#### Bloc de texte:
####################

Il y aurait sans doute quelque profit à analyser ce rêve qui contient un certain nombre de caractères parfaitement nets et typiques. Mais c’est un travail aisé que tout le monde peut faire et que je laisse au gré de chacun. On y voit saillir la qualité dominante de tous nos rêves et qui est l’excessivité, l’énormité des images. Les monuments visités ont des proportions gigantesques, les êtres rencontrés sont ou plus petits ou plus grands que nature, les fleurs sont presque des femmes (association déterminée sans doute par le parfum, la finesse et le délicat pourpris du tissu), la forêt a un aspect terrifiant,, etc.

On y observe en outre des intégrations partielles, des essais heureux de systématisation fragmentaire. La désagrégation psychique est manifeste, mais elle s’arrête assez curieusement à mi-chemin. La conscience apparaît de temps en temps et met, pour ainsi dire, son nez à la fenêtre: puis elle se retire pour revenir l’instant d’après.

On s’est aperçu que je suis surtout un visuel. Je pourrais dire uniquement. Mes autres sens sont inertes, éteints, le sens de l’ouïe surtout. Il est remarquable que je n’entends jamais de bruit en mes songes, ou presque jamais. On me parle, je perçois la signification des syllabes articulées, mais je n’ai pas le sentiment du moindre bruit; c’est partout un silence énorme et tragique, égal au silence émouvant de l’espace. Des foules se meuvent, des bras gesticulent, des armées s’égorgent, des arbres immenses s’échevèlent, tordus par la rafale, des monuments s’écroulent, des soleils s’entrechoquent… et jamais un son, un râle, une clameur ne troublent l’impermutable sérénité de l’ambiance. Cette paix large et profonde, quasi religieuse dramatise mes songes et leur prête une sorte de grandeur souveraine.

Une autre particularité, dont la cause est difficile à dégager, c’est que je reconnais maintes figures, sans les voir distinctement, et malgré que le plus souvent elles m’apparaissent déformées à un point que dans la réalité je ne saurais les reconnaitre. Tantôt c’est le nez qui manque ou qui s’allonge jusqu’à perdre tout caractère humain; tantôt les yeux sont absents ou mangent la face; des fois l’individu qui m’apparait s’amincit, se gracilise, devient filiforme ou s’arrondit comme un roi de la bière. Quelles que soient les modifications survenues dans la personnalité qui me visite, et bien qu’au reste je la distingue très imparfaitement, je la reconnais sans hésitation. Une de ces nuits dernières, j’eus la vision d’un ami parti aux Antilles dequis quelques années. Il m’apparut plus noir qu’un Yolof. Cependant je n’hésitai pas à le reconnaître. Toutefois je fus étonné de cette transformation au point que je m’écriai :

— Vous avez rudement bruni, mon cher ! On voit que vous habitez les pays chauds. (La seconde partie de la phrase indique sans ambiguïté le lien associatif.)

####################

#### Matériel fourni:
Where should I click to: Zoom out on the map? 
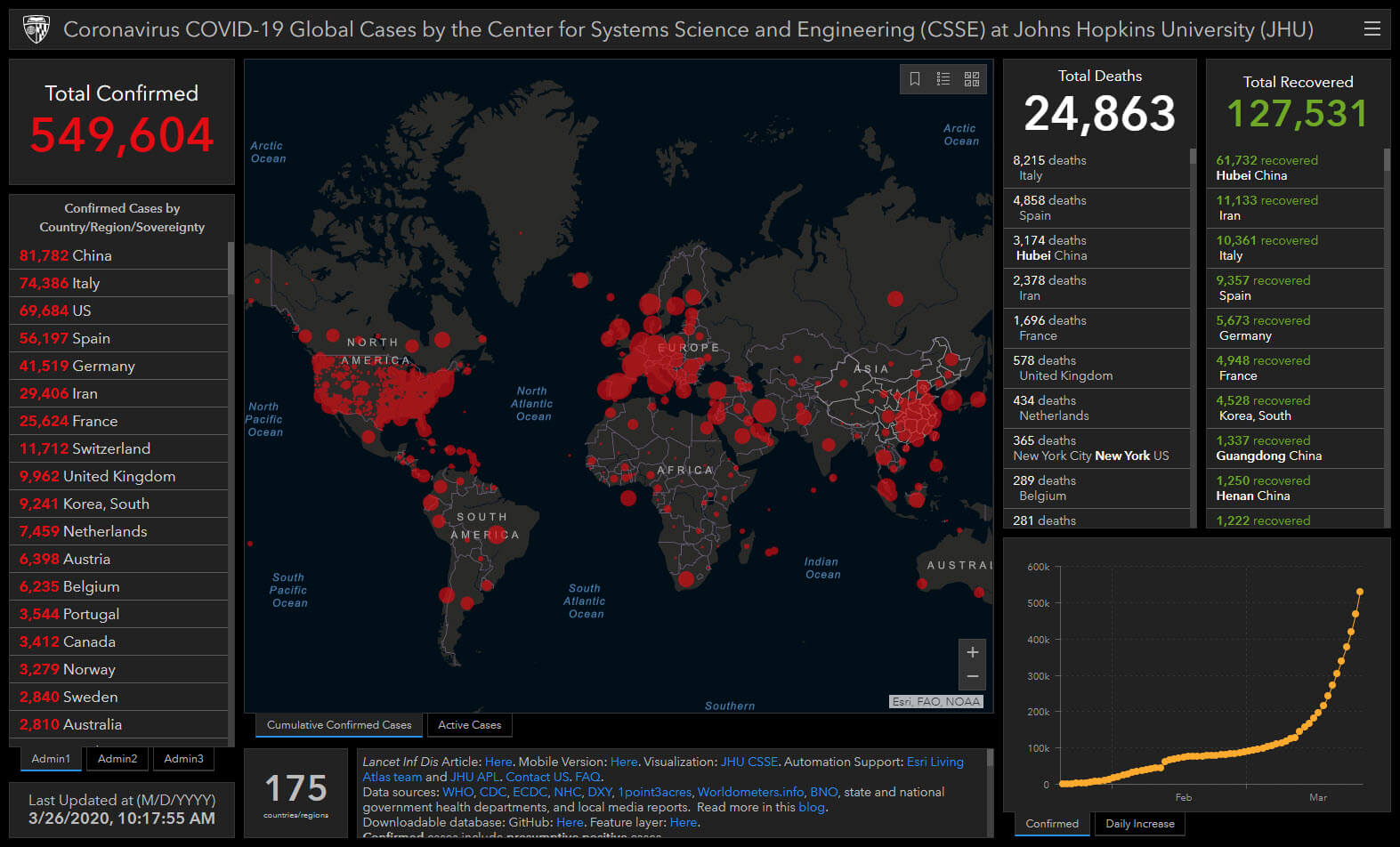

####################

#### L'exercice:
Recopiez le passage du texte sur les rêves qui va de « Il y aurait » à « aspect terrifiant,, etc. », ces deux extraits compris.

#### Tâche accomplie:
Il y aurait sans doute quelque profit à analyser ce rêve qui contient un certain nombre de caractères parfaitement nets et typiques. Mais c’est un travail aisé que tout le monde peut faire et que je laisse au gré de chacun. On y voit saillir la qualité dominante de tous nos rêves et qui est l’excessivité, l’énormité des images. Les monuments visités ont des proportions gigantesques, les êtres rencontrés sont ou plus petits ou plus grands que nature, les fleurs sont presque des femmes (association déterminée sans doute par le parfum, la finesse et le délicat pourpris du tissu), la forêt a un aspect terrifiant,, etc.